Rewrite every line of the listing below, replacing "screenshot" with "screen capture" everywhere and leaving everything else unchanged. Leave the pictures out of your answer.

[start]

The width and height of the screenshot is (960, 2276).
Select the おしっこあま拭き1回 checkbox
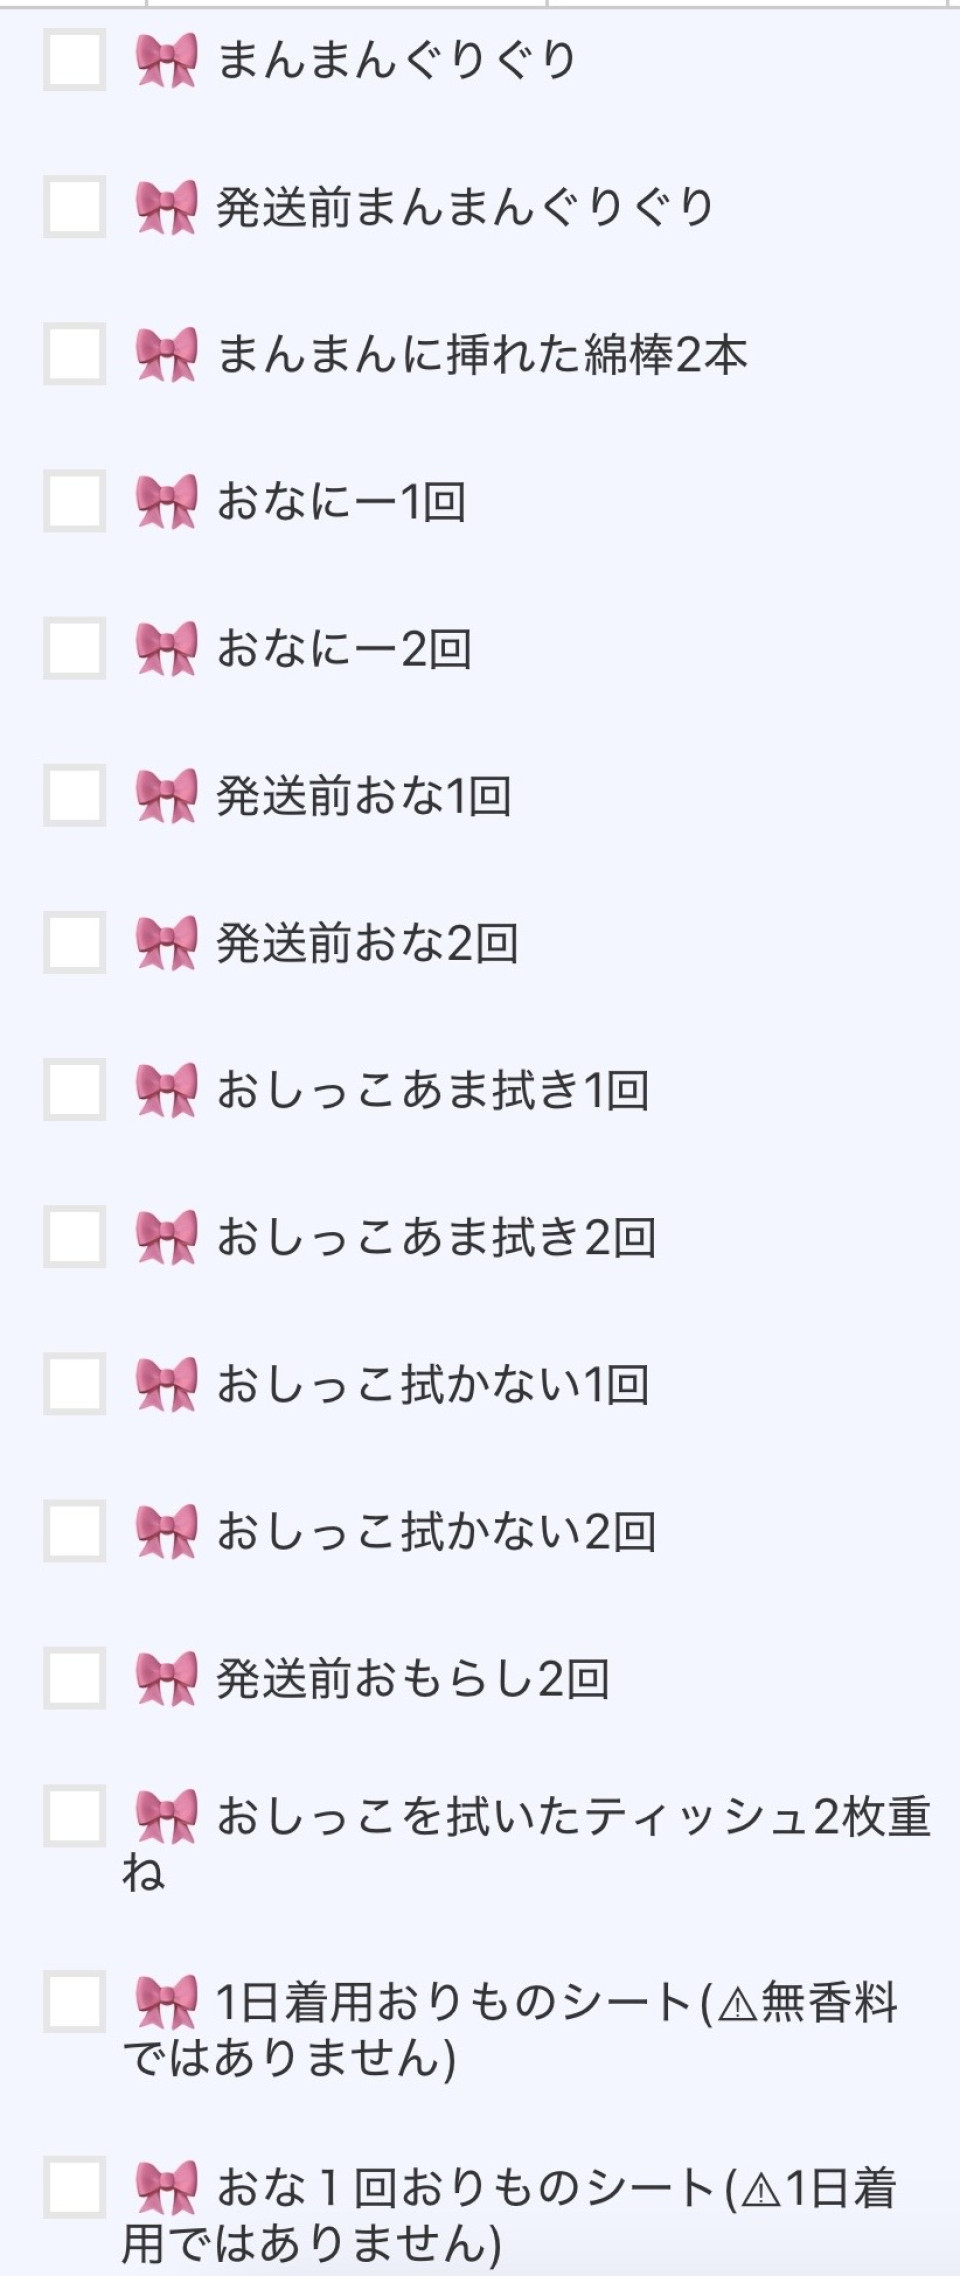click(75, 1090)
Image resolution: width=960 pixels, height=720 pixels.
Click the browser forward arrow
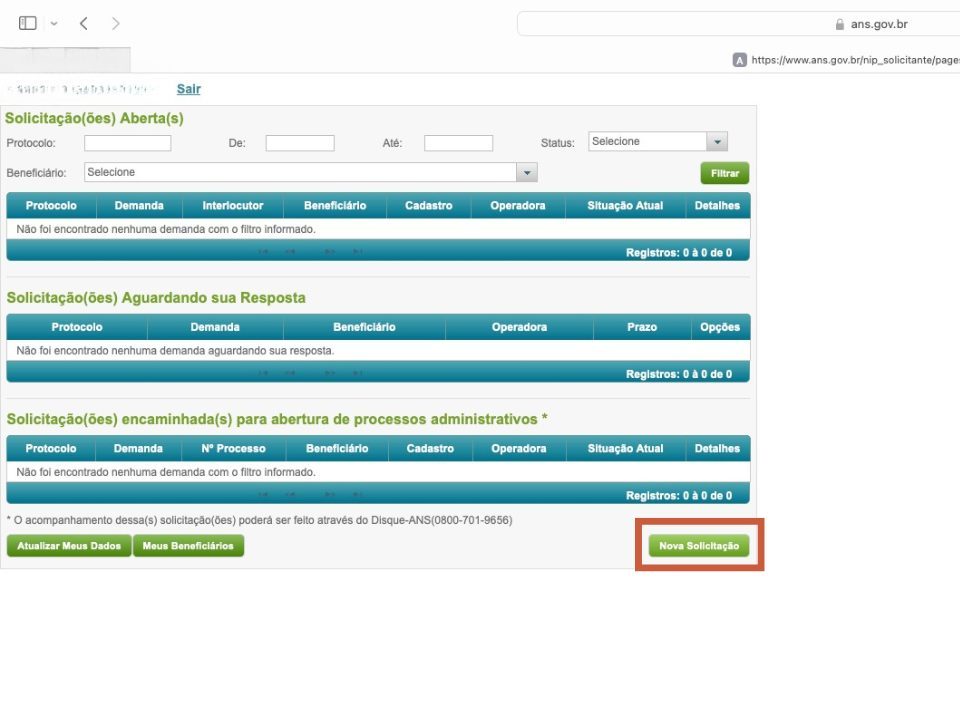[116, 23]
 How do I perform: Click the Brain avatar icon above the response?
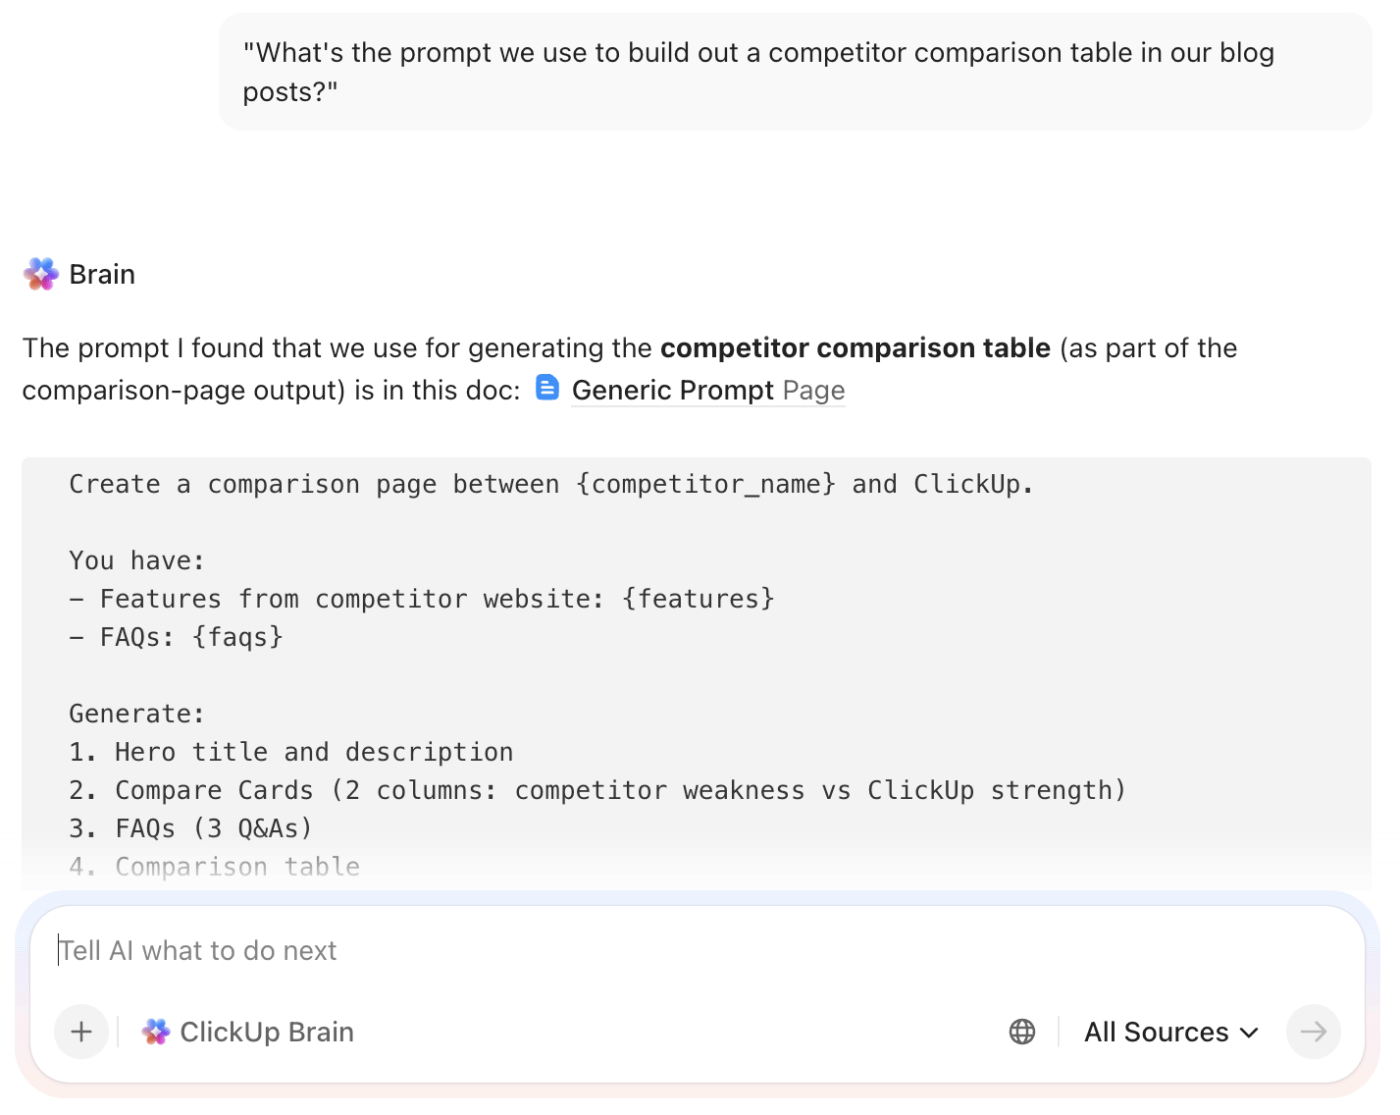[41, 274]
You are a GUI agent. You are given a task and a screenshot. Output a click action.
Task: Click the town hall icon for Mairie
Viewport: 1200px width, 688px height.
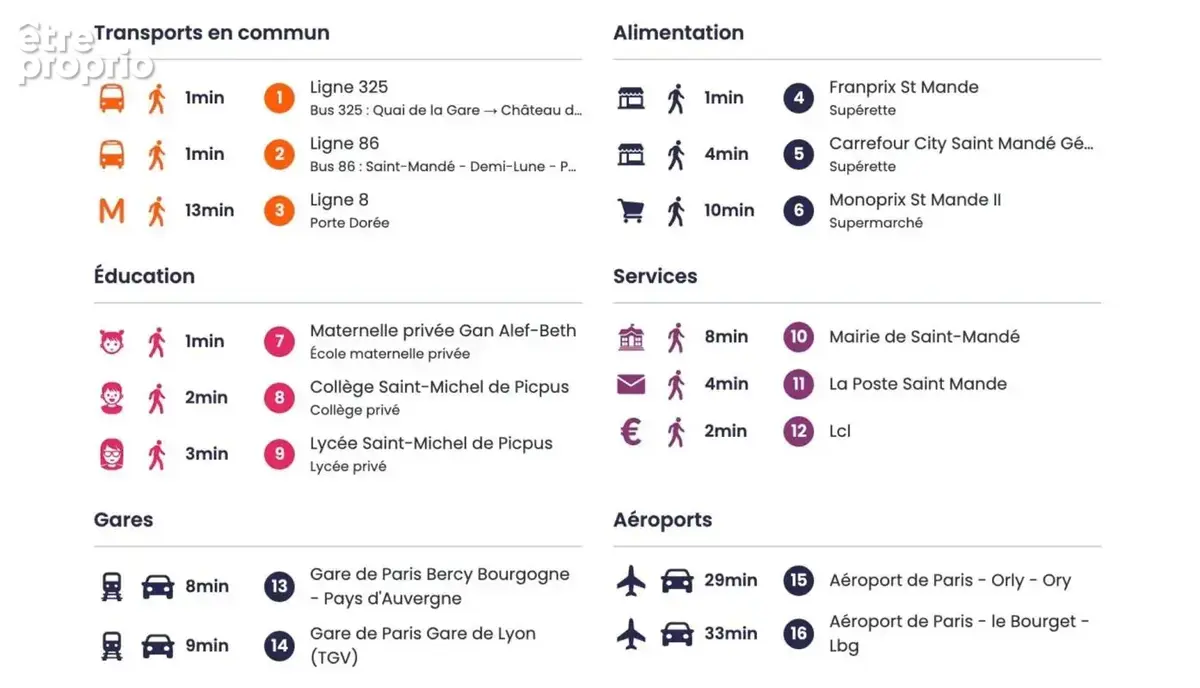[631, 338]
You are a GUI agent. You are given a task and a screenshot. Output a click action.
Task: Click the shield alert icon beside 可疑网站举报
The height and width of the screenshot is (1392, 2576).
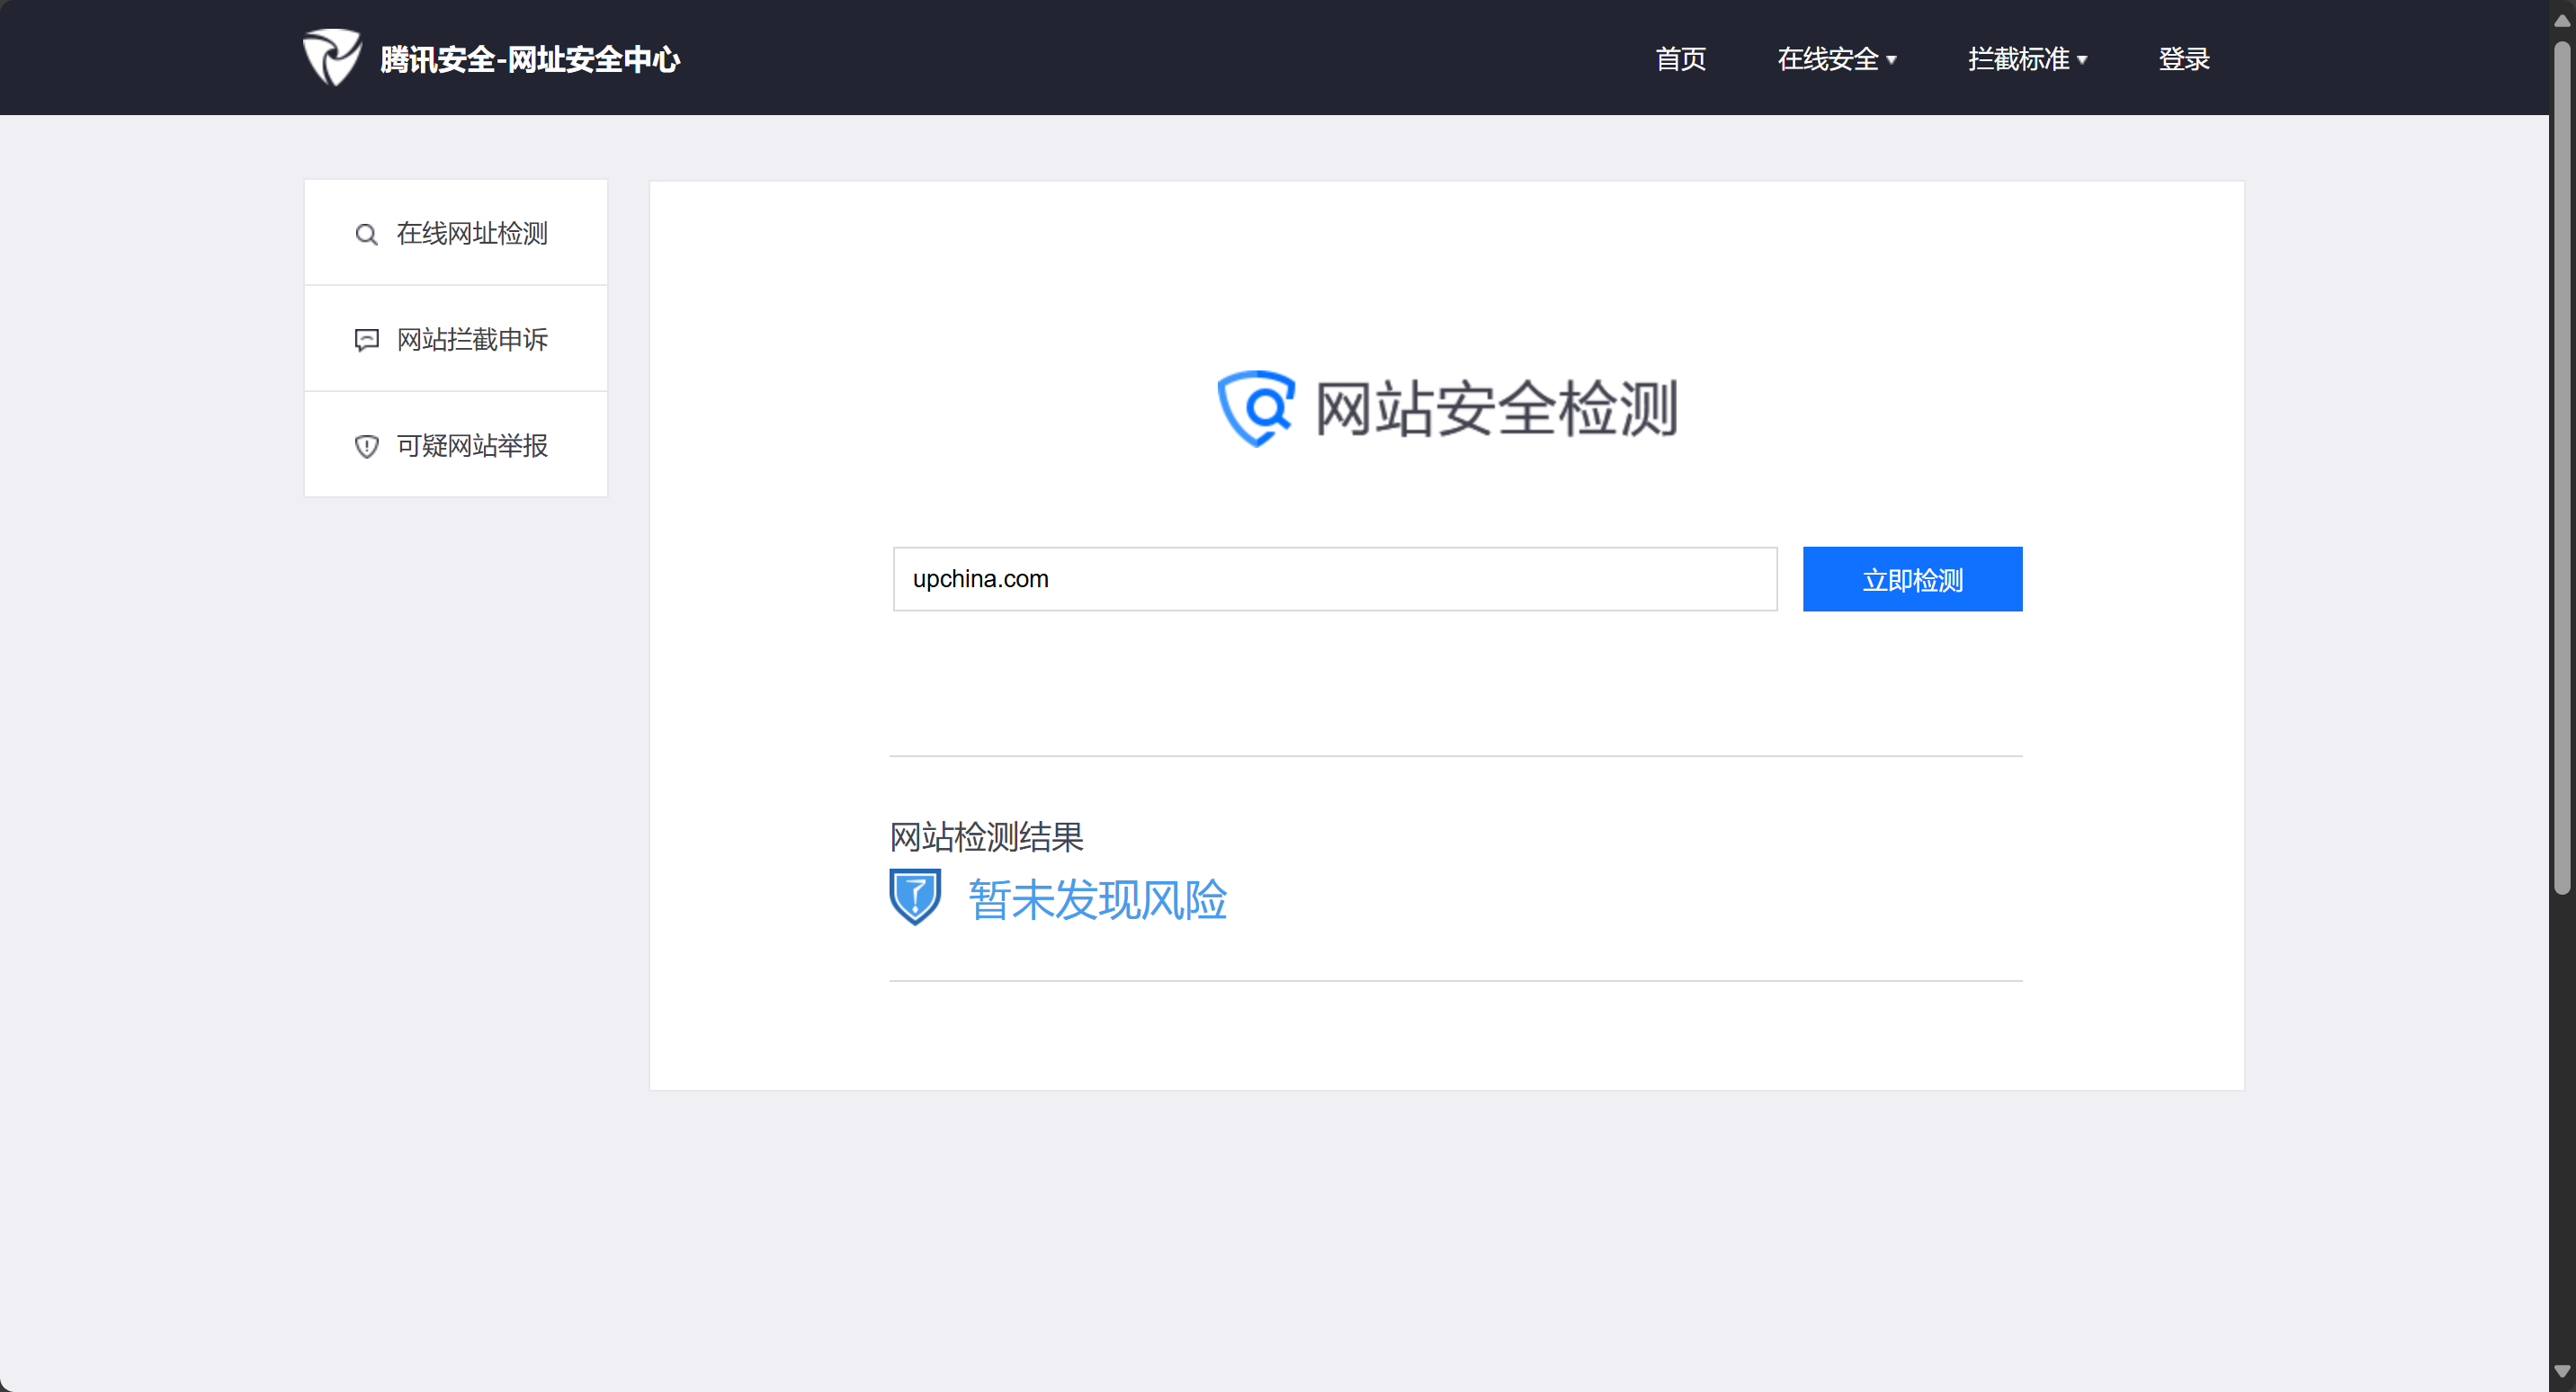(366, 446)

[end]

#### [Solution to the exercise]
The width and height of the screen capture is (960, 2276).
Select the おしっこあま拭き1回 checkbox
click(75, 1090)
Image resolution: width=960 pixels, height=720 pixels.
Click the browser forward arrow
[116, 23]
 How do I perform: Click the Brain avatar icon above the response?
[41, 274]
You are a GUI agent. You are given a task and a screen capture. Output a click action.
Task: Click the town hall icon for Mairie
Viewport: 1200px width, 688px height.
[631, 338]
You are a GUI agent. You are given a task and a screen capture. Output a click action.
Task: Click the shield alert icon beside 可疑网站举报
The height and width of the screen capture is (1392, 2576).
(366, 446)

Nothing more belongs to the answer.